● **TRY IT**:
Output every entry below exactly as it is written.

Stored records
^^^^^^^^
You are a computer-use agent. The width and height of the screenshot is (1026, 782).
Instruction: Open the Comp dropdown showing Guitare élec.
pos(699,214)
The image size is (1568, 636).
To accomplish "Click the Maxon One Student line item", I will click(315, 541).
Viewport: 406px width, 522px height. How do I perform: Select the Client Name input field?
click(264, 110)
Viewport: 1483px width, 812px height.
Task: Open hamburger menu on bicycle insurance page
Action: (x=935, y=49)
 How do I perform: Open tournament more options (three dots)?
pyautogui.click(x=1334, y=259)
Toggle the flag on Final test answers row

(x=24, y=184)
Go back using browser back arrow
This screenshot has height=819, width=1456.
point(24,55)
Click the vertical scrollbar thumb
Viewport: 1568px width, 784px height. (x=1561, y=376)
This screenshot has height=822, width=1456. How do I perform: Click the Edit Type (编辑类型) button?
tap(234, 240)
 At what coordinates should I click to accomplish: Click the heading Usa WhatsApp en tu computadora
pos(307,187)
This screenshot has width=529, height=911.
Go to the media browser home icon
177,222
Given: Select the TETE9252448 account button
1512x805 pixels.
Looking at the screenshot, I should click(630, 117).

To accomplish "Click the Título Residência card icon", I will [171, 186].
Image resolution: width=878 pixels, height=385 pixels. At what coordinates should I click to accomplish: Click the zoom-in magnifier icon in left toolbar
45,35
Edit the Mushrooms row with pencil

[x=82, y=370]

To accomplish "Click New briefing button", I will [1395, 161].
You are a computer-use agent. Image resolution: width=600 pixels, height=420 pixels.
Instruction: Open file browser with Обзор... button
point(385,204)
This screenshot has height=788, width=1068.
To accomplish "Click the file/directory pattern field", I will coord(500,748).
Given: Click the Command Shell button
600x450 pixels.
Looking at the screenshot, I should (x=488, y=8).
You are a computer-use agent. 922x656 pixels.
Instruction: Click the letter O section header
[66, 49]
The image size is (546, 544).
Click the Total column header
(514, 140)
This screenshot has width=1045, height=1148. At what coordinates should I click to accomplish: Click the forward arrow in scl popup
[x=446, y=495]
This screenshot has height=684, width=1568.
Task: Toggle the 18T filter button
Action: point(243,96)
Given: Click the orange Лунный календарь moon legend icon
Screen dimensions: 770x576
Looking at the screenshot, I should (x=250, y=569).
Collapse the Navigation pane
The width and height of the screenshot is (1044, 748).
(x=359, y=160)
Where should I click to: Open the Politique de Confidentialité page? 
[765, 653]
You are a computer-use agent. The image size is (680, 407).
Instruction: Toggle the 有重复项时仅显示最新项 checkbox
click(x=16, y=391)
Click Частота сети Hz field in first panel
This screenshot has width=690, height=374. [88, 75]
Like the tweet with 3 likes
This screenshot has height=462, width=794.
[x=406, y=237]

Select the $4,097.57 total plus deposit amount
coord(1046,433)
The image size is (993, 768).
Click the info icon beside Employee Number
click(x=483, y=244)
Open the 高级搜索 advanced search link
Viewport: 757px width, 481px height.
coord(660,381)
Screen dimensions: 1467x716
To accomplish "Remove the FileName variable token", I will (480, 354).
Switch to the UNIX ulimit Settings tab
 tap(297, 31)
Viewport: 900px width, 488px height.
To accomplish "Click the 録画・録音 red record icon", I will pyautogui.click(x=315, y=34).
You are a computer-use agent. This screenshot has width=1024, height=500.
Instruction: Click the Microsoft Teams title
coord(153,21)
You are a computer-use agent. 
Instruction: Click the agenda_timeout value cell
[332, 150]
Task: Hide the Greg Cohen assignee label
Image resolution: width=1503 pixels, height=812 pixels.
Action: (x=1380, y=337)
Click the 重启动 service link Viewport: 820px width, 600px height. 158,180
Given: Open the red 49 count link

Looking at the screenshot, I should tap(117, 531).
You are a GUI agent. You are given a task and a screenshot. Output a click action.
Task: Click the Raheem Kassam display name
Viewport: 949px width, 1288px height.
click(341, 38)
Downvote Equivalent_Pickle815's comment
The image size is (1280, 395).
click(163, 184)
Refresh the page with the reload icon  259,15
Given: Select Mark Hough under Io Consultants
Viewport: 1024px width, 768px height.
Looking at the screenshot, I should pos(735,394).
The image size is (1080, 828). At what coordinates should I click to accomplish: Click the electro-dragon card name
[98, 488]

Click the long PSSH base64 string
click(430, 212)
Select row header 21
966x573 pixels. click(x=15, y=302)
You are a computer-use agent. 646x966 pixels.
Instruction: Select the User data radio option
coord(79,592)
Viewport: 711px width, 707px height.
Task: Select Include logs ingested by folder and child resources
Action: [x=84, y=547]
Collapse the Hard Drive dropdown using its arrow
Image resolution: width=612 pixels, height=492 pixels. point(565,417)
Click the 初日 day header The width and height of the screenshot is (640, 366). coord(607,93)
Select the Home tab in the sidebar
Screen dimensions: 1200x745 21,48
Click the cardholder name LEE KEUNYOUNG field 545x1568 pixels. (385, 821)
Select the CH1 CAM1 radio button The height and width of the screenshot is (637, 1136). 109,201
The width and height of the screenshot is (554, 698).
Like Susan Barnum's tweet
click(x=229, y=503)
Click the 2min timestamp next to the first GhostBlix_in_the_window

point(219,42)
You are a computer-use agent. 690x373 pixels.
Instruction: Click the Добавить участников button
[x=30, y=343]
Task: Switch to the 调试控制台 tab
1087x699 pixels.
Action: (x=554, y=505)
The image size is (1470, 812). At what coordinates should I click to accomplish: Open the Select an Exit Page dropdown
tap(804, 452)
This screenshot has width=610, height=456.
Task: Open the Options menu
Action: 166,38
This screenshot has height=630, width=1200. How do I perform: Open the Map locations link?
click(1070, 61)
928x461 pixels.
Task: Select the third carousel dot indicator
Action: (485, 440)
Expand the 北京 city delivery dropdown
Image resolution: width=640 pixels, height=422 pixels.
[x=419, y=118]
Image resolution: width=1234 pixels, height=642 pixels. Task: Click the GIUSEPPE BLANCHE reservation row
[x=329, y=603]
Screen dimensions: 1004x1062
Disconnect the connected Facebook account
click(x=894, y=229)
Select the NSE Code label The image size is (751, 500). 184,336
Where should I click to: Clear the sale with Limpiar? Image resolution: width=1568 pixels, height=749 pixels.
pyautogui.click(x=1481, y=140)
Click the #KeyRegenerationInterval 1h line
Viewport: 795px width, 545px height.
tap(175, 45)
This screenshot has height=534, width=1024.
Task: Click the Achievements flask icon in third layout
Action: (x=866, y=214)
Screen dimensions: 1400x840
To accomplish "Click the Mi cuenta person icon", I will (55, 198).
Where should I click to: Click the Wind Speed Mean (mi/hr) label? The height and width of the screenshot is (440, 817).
^^^^^^^^
● **RESULT**:
You are a computer-use agent. The width and height of the screenshot is (1026, 782).
Instruction: Open the Comp dropdown showing Guitare élec.
pos(699,214)
The image size is (1568, 636).
To accomplish "Click the Maxon One Student line item", I will click(315, 541).
Viewport: 406px width, 522px height. How do I perform: Select the Client Name input field?
click(264, 110)
Viewport: 1483px width, 812px height.
Task: Open hamburger menu on bicycle insurance page
Action: (x=935, y=49)
 How do I perform: Open tournament more options (three dots)?
pyautogui.click(x=1334, y=259)
Toggle the flag on Final test answers row

(x=24, y=184)
Go back using browser back arrow
This screenshot has height=819, width=1456.
point(24,55)
Click the vertical scrollbar thumb
Viewport: 1568px width, 784px height. (x=1561, y=376)
This screenshot has height=822, width=1456. How do I perform: Click the Edit Type (编辑类型) button?
tap(234, 240)
 At what coordinates should I click to accomplish: Click the heading Usa WhatsApp en tu computadora
pos(307,187)
This screenshot has width=529, height=911.
Go to the media browser home icon
177,222
Given: Select the TETE9252448 account button
1512x805 pixels.
Looking at the screenshot, I should click(630, 117).

To accomplish "Click the Título Residência card icon", I will [171, 186].
Image resolution: width=878 pixels, height=385 pixels. At what coordinates should I click to accomplish: Click the zoom-in magnifier icon in left toolbar
45,35
Edit the Mushrooms row with pencil

[x=82, y=370]

To accomplish "Click New briefing button", I will [1395, 161].
You are a computer-use agent. Image resolution: width=600 pixels, height=420 pixels.
Instruction: Open file browser with Обзор... button
point(385,204)
This screenshot has height=788, width=1068.
To accomplish "Click the file/directory pattern field", I will coord(500,748).
Given: Click the Command Shell button
600x450 pixels.
Looking at the screenshot, I should (x=488, y=8).
You are a computer-use agent. 922x656 pixels.
Instruction: Click the letter O section header
[66, 49]
The image size is (546, 544).
Click the Total column header
(514, 140)
This screenshot has width=1045, height=1148. At what coordinates should I click to accomplish: Click the forward arrow in scl popup
[x=446, y=495]
This screenshot has height=684, width=1568.
Task: Toggle the 18T filter button
Action: point(243,96)
Given: Click the orange Лунный календарь moon legend icon
Screen dimensions: 770x576
Looking at the screenshot, I should (x=250, y=569).
Collapse the Navigation pane
The width and height of the screenshot is (1044, 748).
(x=359, y=160)
Where should I click to: Open the Politique de Confidentialité page? 
[765, 653]
You are a computer-use agent. The image size is (680, 407).
Instruction: Toggle the 有重复项时仅显示最新项 checkbox
click(x=16, y=391)
Click Частота сети Hz field in first panel
This screenshot has width=690, height=374. [88, 75]
Like the tweet with 3 likes
This screenshot has height=462, width=794.
[x=406, y=237]

Select the $4,097.57 total plus deposit amount
coord(1046,433)
The image size is (993, 768).
Click the info icon beside Employee Number
click(x=483, y=244)
Open the 高级搜索 advanced search link
Viewport: 757px width, 481px height.
coord(660,381)
Screen dimensions: 1467x716
To accomplish "Remove the FileName variable token", I will (480, 354).
Switch to the UNIX ulimit Settings tab
 tap(297, 31)
Viewport: 900px width, 488px height.
To accomplish "Click the 録画・録音 red record icon", I will pyautogui.click(x=315, y=34).
You are a computer-use agent. This screenshot has width=1024, height=500.
Instruction: Click the Microsoft Teams title
coord(153,21)
You are a computer-use agent. 
Instruction: Click the agenda_timeout value cell
[332, 150]
Task: Hide the Greg Cohen assignee label
Image resolution: width=1503 pixels, height=812 pixels.
Action: (x=1380, y=337)
Click the 重启动 service link Viewport: 820px width, 600px height. 158,180
Given: Open the red 49 count link

Looking at the screenshot, I should tap(117, 531).
You are a GUI agent. You are given a task and a screenshot. Output a click action.
Task: Click the Raheem Kassam display name
Viewport: 949px width, 1288px height.
click(341, 38)
Downvote Equivalent_Pickle815's comment
The image size is (1280, 395).
click(163, 184)
Refresh the page with the reload icon  259,15
Given: Select Mark Hough under Io Consultants
Viewport: 1024px width, 768px height.
Looking at the screenshot, I should pos(735,394).
The image size is (1080, 828). At what coordinates should I click to accomplish: Click the electro-dragon card name
[98, 488]

Click the long PSSH base64 string
click(430, 212)
Select row header 21
966x573 pixels. click(x=15, y=302)
You are a computer-use agent. 646x966 pixels.
Instruction: Select the User data radio option
coord(79,592)
Viewport: 711px width, 707px height.
Task: Select Include logs ingested by folder and child resources
Action: [x=84, y=547]
Collapse the Hard Drive dropdown using its arrow
Image resolution: width=612 pixels, height=492 pixels. point(565,417)
Click the 初日 day header The width and height of the screenshot is (640, 366). coord(607,93)
Select the Home tab in the sidebar
Screen dimensions: 1200x745 21,48
Click the cardholder name LEE KEUNYOUNG field 545x1568 pixels. (385, 821)
Select the CH1 CAM1 radio button The height and width of the screenshot is (637, 1136). 109,201
The width and height of the screenshot is (554, 698).
Like Susan Barnum's tweet
click(x=229, y=503)
Click the 2min timestamp next to the first GhostBlix_in_the_window

point(219,42)
You are a computer-use agent. 690x373 pixels.
Instruction: Click the Добавить участников button
[x=30, y=343]
Task: Switch to the 调试控制台 tab
1087x699 pixels.
Action: (x=554, y=505)
The image size is (1470, 812). At what coordinates should I click to accomplish: Open the Select an Exit Page dropdown
tap(804, 452)
This screenshot has width=610, height=456.
Task: Open the Options menu
Action: 166,38
This screenshot has height=630, width=1200. How do I perform: Open the Map locations link?
click(1070, 61)
928x461 pixels.
Task: Select the third carousel dot indicator
Action: (485, 440)
Expand the 北京 city delivery dropdown
Image resolution: width=640 pixels, height=422 pixels.
[x=419, y=118]
Image resolution: width=1234 pixels, height=642 pixels. Task: Click the GIUSEPPE BLANCHE reservation row
[x=329, y=603]
Screen dimensions: 1004x1062
Disconnect the connected Facebook account
click(x=894, y=229)
Select the NSE Code label The image size is (751, 500). 184,336
Where should I click to: Clear the sale with Limpiar? Image resolution: width=1568 pixels, height=749 pixels.
pyautogui.click(x=1481, y=140)
Click the #KeyRegenerationInterval 1h line
Viewport: 795px width, 545px height.
tap(175, 45)
This screenshot has height=534, width=1024.
Task: Click the Achievements flask icon in third layout
Action: (x=866, y=214)
Screen dimensions: 1400x840
To accomplish "Click the Mi cuenta person icon", I will (55, 198).
Where should I click to: Click the Wind Speed Mean (mi/hr) label? The height and width of the screenshot is (440, 817).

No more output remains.